=== Work task ===
Scan the data below for the string "Given". Copy every line where it appears.
----- Supplied material -----
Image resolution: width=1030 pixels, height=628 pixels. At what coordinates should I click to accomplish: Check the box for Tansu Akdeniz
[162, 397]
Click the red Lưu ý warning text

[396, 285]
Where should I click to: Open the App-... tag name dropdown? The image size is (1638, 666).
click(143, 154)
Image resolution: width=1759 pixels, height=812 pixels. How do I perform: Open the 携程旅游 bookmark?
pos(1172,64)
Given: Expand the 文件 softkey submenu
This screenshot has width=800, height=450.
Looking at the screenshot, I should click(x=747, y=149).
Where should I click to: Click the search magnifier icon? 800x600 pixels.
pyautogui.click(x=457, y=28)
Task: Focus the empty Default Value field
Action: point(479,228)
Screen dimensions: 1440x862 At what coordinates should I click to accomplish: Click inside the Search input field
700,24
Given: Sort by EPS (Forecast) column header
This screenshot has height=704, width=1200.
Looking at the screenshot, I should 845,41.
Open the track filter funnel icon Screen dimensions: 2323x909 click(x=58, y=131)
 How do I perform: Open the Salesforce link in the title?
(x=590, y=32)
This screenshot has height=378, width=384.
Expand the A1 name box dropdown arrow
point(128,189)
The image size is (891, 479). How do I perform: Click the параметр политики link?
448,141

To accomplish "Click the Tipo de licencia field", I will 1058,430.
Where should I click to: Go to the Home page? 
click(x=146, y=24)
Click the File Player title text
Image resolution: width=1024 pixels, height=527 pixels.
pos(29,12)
-----
=== Written solution ===
Given: Expand the 文件 softkey submenu
Given: Sort by EPS (Forecast) column header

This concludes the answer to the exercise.